Despite the fact that he was nearing his 37th birthday, Basil D'Oliveira was considered a certainty when England's selectors met on August 28 1968 to pick a team to tour South Africa. A day earlier, England had managed to draw the Ashes series, with D'Oliveira's first-innings 158 instrumental in a 226-run victory at The Oval. But with many in the corridors of power being fossils from the days of Empire, D'Oliveira's name was left off the list, a display of spinelessness that delighted South Africa's pernicious Apartheid regime.
Those with a conscience protested against the blatantly political decision and when Tom Cartwright pulled out through injury, Dolly - as he was known - was called up. But there would be no triumphant return to the Southern Cape for one of South Africa's greatest cricketing sons. Enraged by the MCC going back on its initial decision, John Vorster's government refused to let D'Oliveira play on its soil. The tour was scrapped and though they thumped Australia 4-0 in a home series a year later, South Africa were soon to feel the cold touch of international isolation.
D'Oliveira, who was born in Signal Hill in Cape Town, never graced Newlands, a venue befitting the stature of a player who averaged 40.06 despite making all his 44 appearances in his twilight years. In an attempt to make amends for that, the Sunday Times Centenary Heritage Project unveiled an art memorial outside the stadium gates half an hour before South Africa and India started off their one-day international.
Donovan Ward, a Cape Town-based artist, conceptualised and created the memorial, a steel sheet on which a jagged hole has been punched by a cricket ball linked to a broken chain. "I focused on the role sport can play in breaking down barriers or boundaries and making the seemingly impossible real," said Ward.
D'Oliveira, now 75, suffers from Alzheimer's disease and couldn't attend the function, but an email sent on behalf of his family expressing their gratitude was read out after Ray Mali, president of Cricket South Africa, unveiled the memorial. Several of those who played club cricket with D'Oliveira before he departed for England in 1960 - the journalist and broadcaster John Arlott played a pivotal role in the move - were also present.
Speaking to Cricinfo later in the day, Omar Henry, who became the first coloured cricketer to represent South Africa in 1992-93, said that D'Oliveira had been a pioneer. "He was an inspiration, not just to me, but to hundreds of others," he said. "When he went to play in England, and was followed by the likes of Dik Abed, we realised that we too could do it."

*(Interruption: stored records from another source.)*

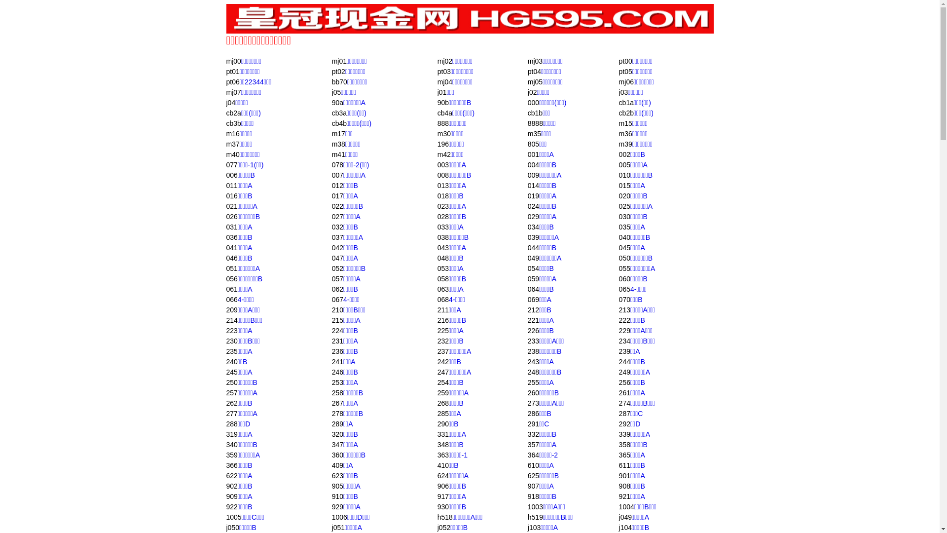  What do you see at coordinates (331, 330) in the screenshot?
I see `'224'` at bounding box center [331, 330].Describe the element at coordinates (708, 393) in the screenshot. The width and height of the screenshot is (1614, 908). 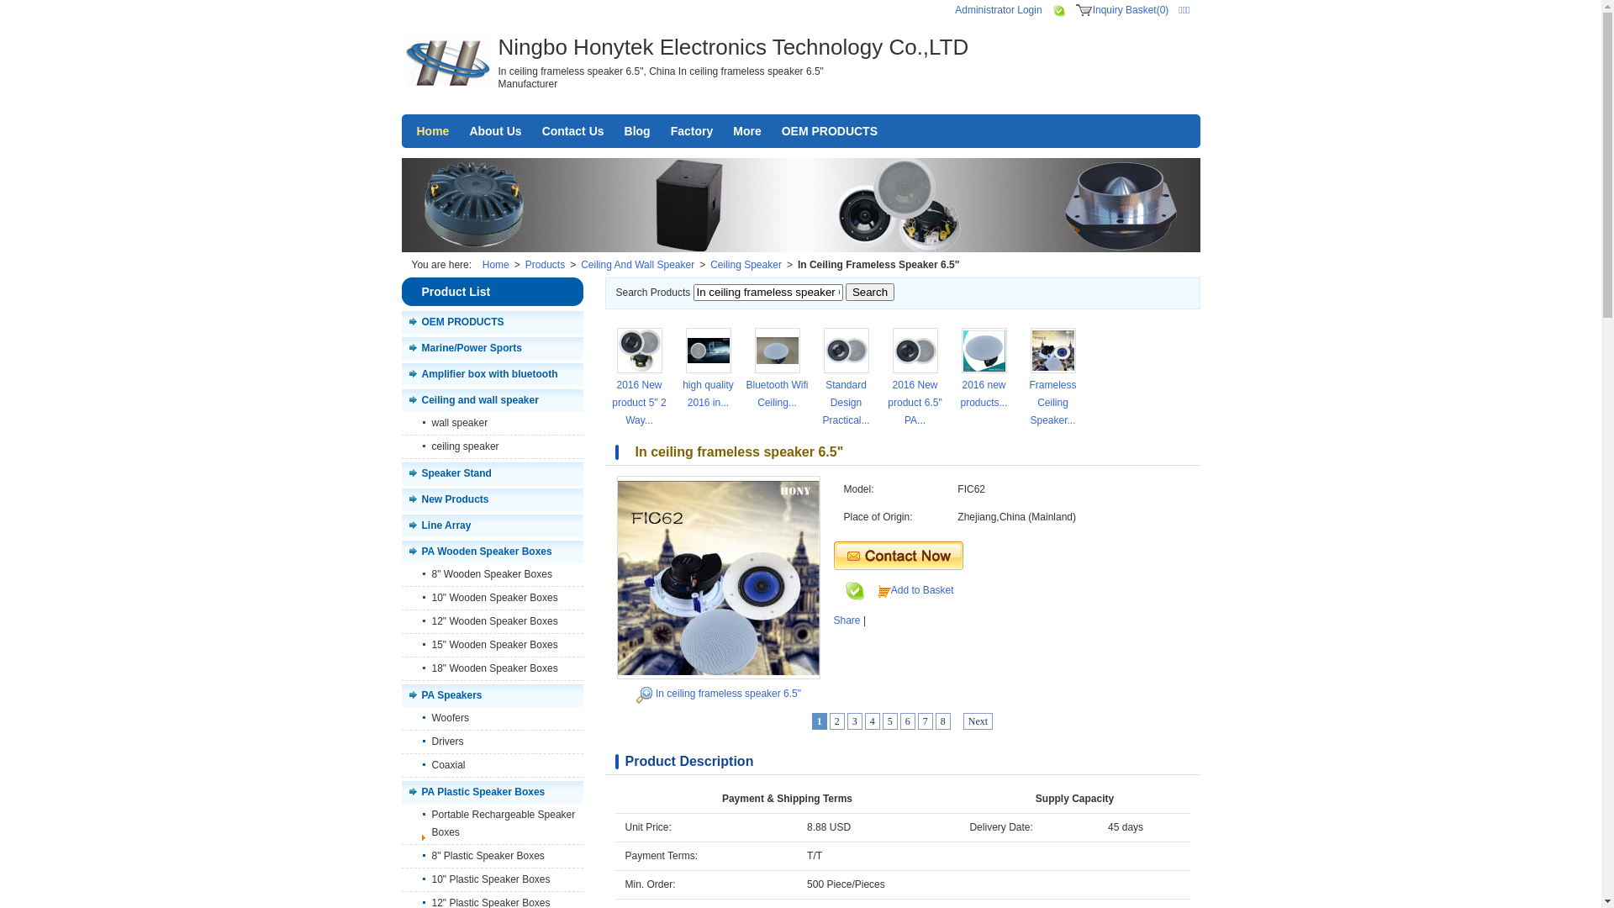
I see `'high quality 2016 in...'` at that location. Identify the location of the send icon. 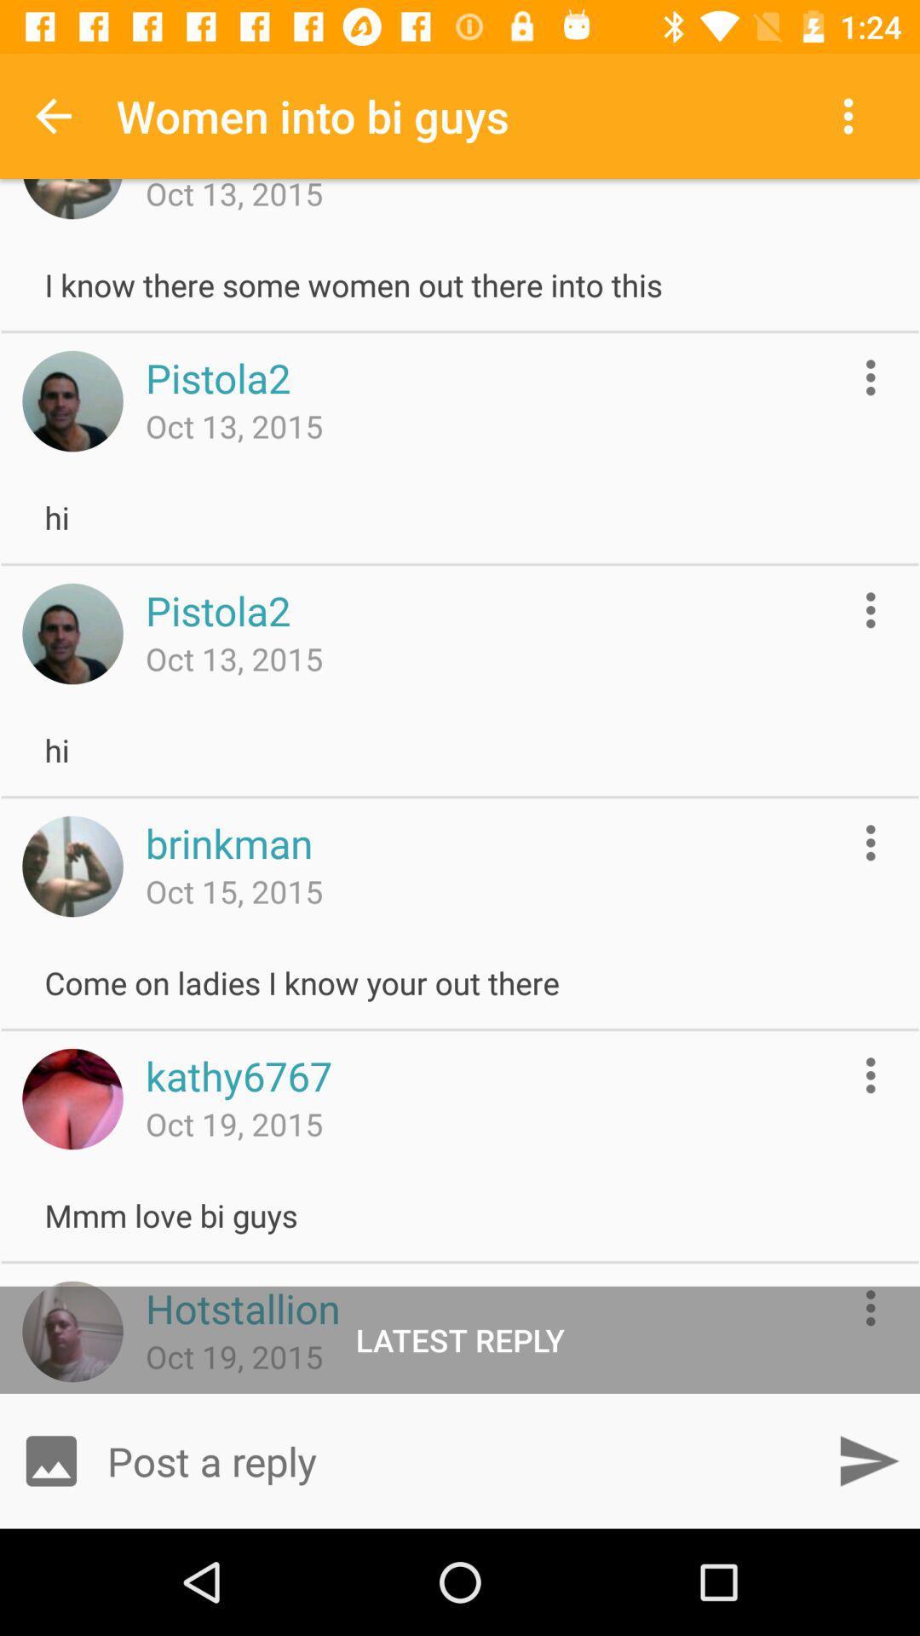
(868, 1460). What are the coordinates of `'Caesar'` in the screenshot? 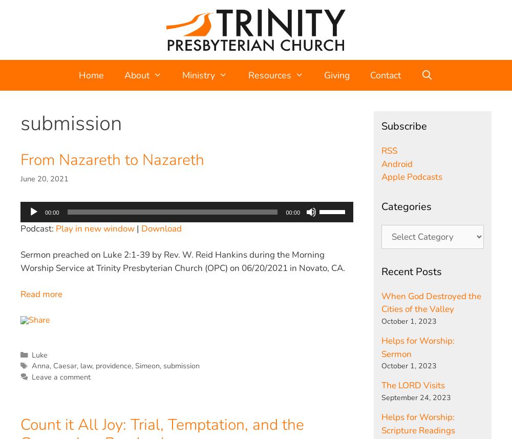 It's located at (52, 365).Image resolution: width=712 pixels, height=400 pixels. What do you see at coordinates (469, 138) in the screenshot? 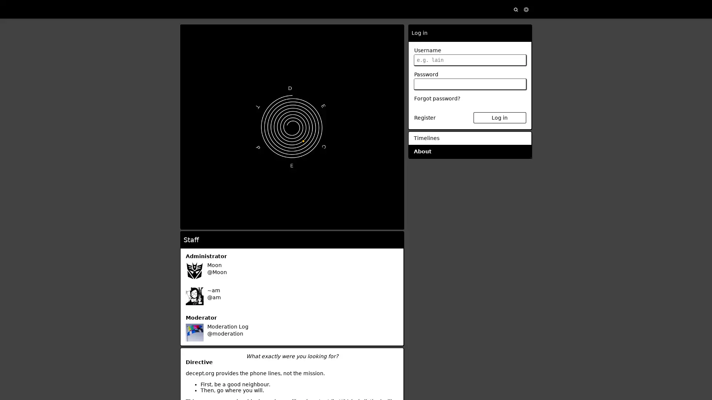
I see `Timelines` at bounding box center [469, 138].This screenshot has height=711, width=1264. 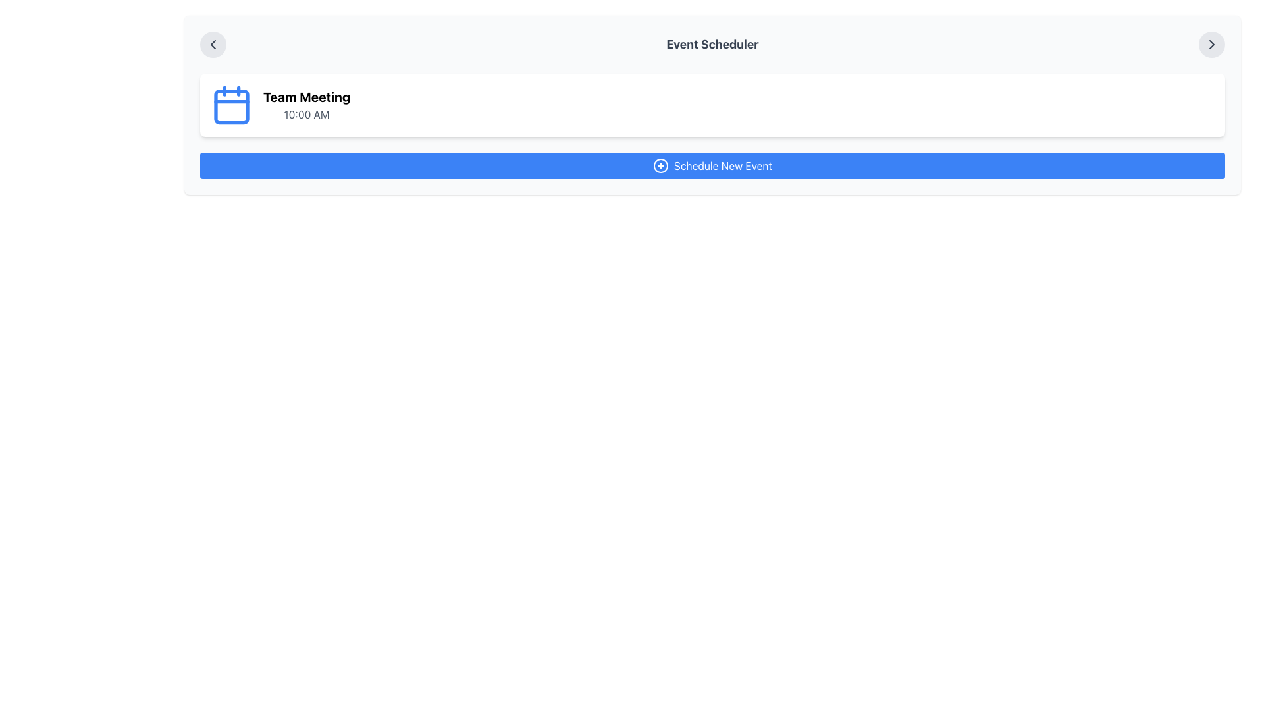 I want to click on the circular icon with a plus symbol located to the left of the 'Schedule New Event' text, so click(x=660, y=165). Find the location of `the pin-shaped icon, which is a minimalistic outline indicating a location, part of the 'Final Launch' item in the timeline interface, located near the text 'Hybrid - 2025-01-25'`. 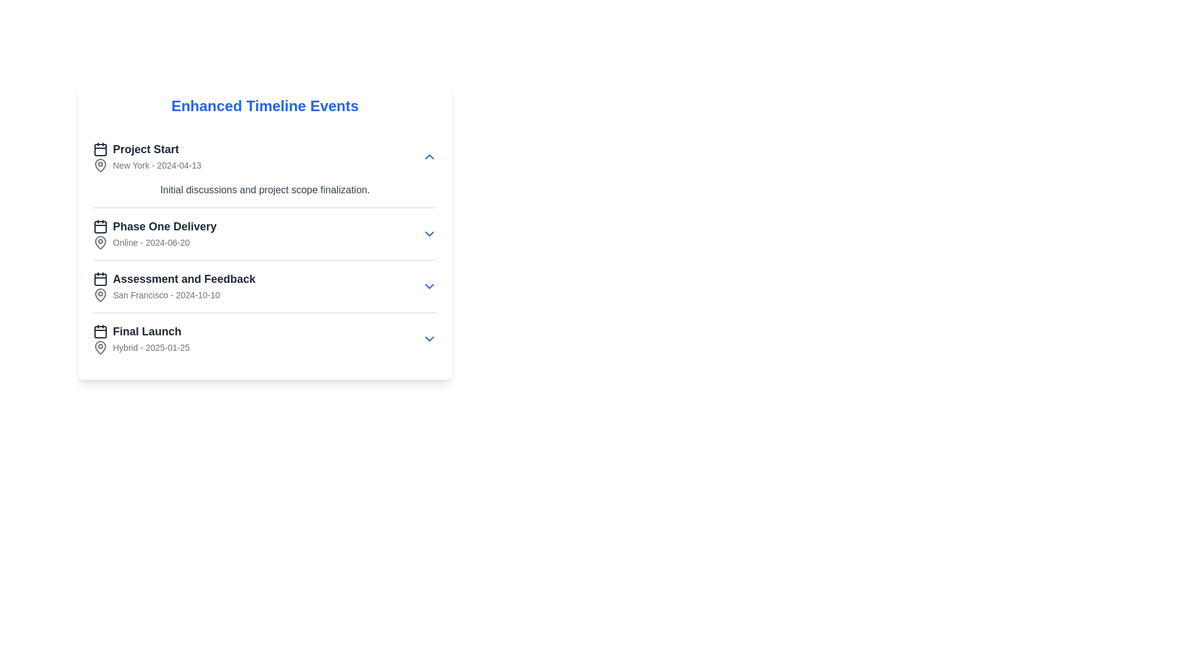

the pin-shaped icon, which is a minimalistic outline indicating a location, part of the 'Final Launch' item in the timeline interface, located near the text 'Hybrid - 2025-01-25' is located at coordinates (101, 347).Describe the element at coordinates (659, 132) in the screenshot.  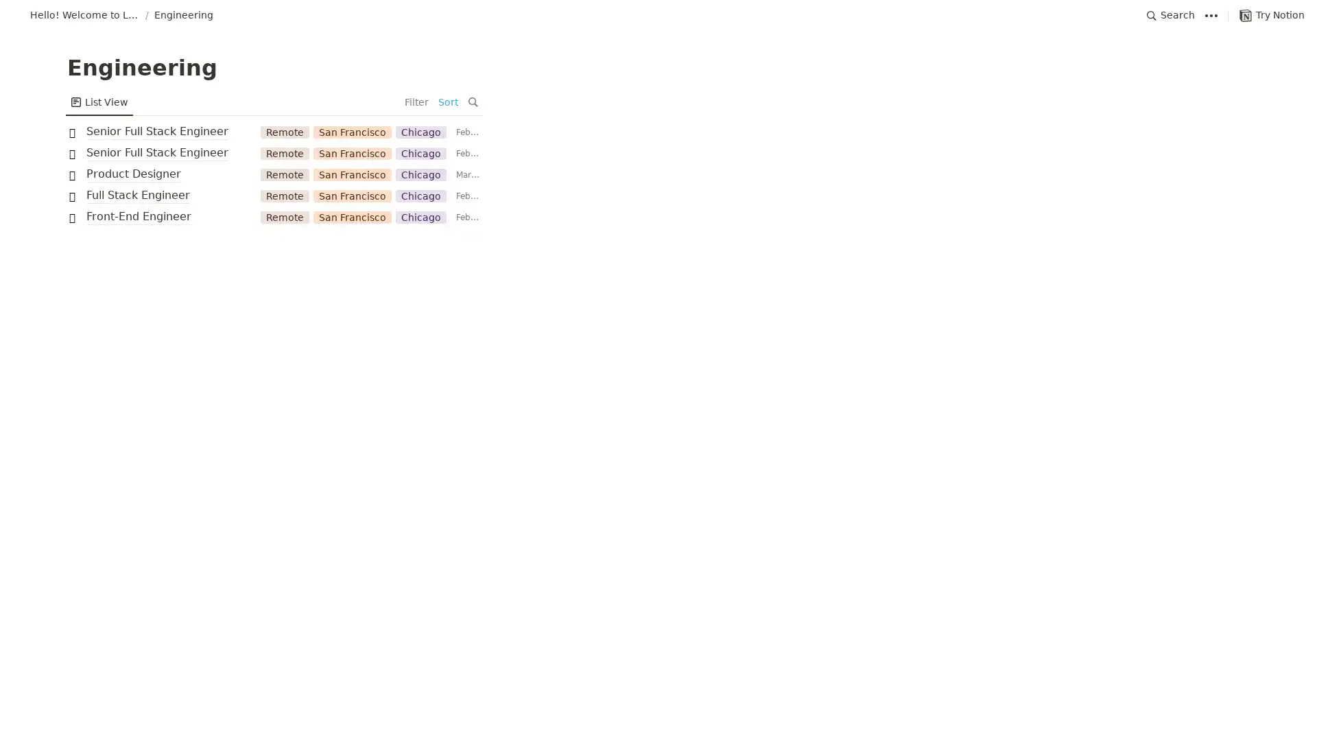
I see `Senior Full Stack Engineer Remote San Francisco Chicago February 26, 2022 2:41 PM` at that location.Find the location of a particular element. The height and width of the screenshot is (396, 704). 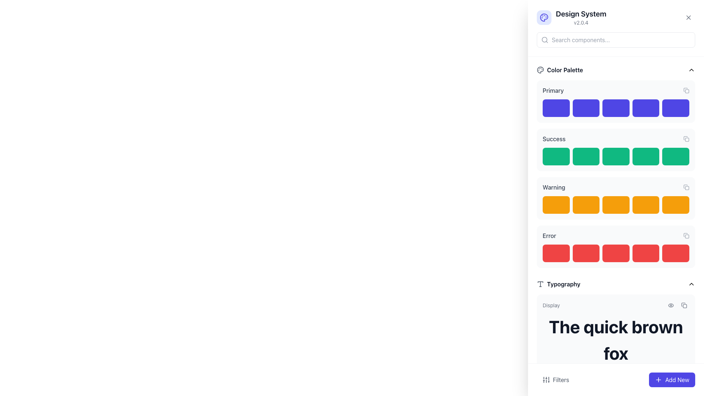

the vibrant blue rectangular block with rounded corners, which is the fifth block is located at coordinates (676, 108).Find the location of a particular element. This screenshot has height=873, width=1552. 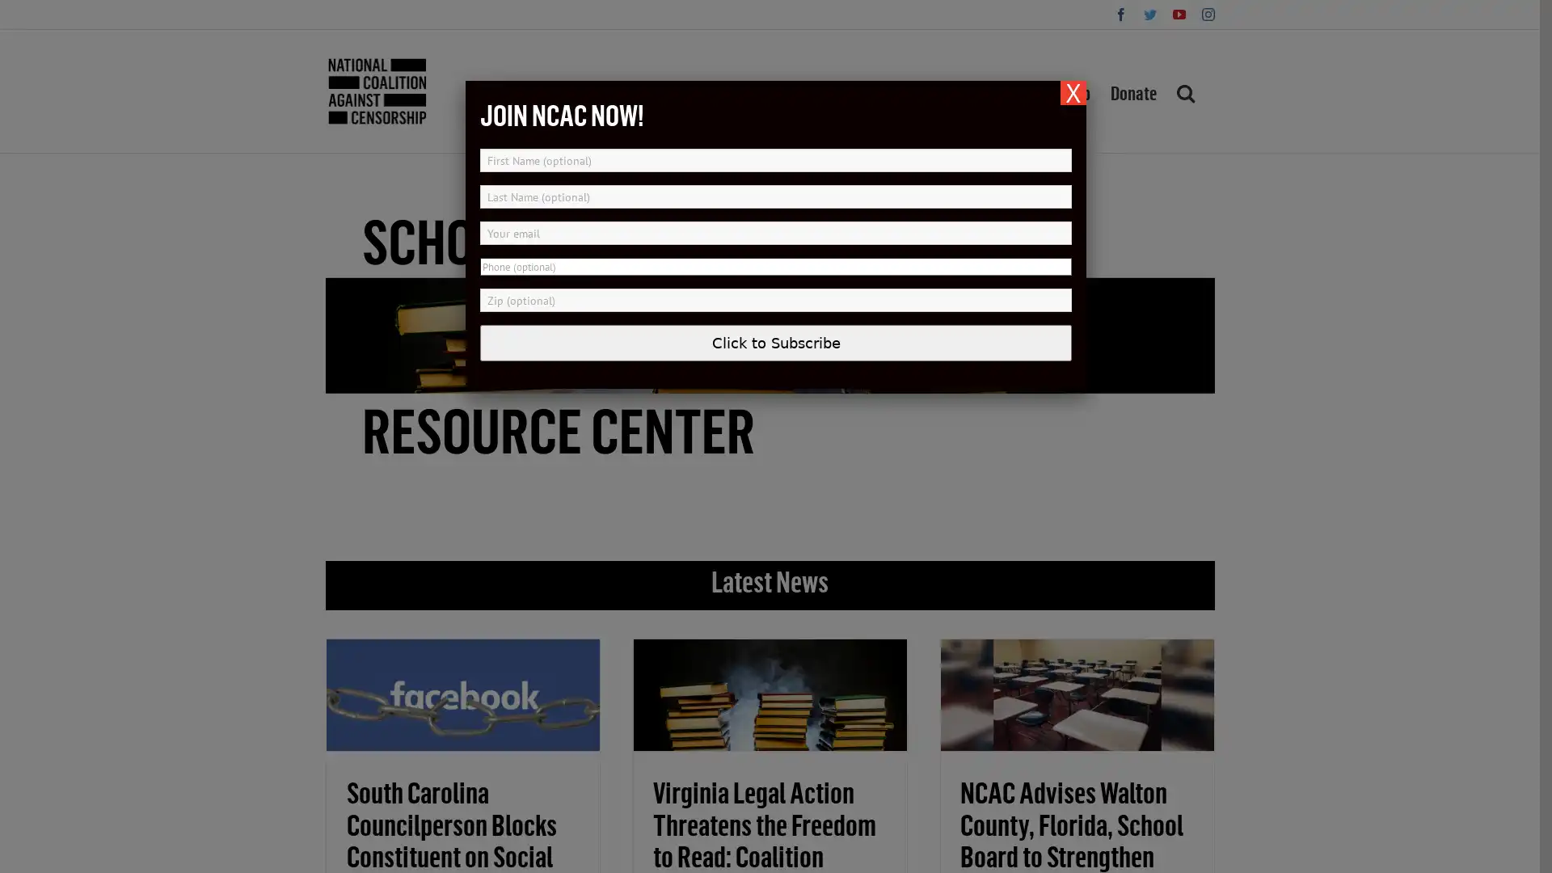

Henry's connection with D'Oliveira goes beyond that. Soon after the England tour was cancelled, D'Oliveira came to Cape Town to do some coaching. One of the teenage schoolboys to impress him was Henry. "He wanted to take me to England with him, but my parents refused. I ended up going only when I was 24. And when I played for Scotland, we had a special relationship with Worcestershire, so I met him again. He always took such a special interest in my game."
When you ask Henry why names like D'Oliveira and Abed are almost an afterthought when talk veers round to South Africa's lost generation, he smiles wryly. "It's deliberate, I think. People are well aware of what they did, and what more they could have achieved, but they'd rather not talk about it."
Hopefully, initiatives like this, to honour one of the true greats of the game, will go a long way towards correcting such historical inequity.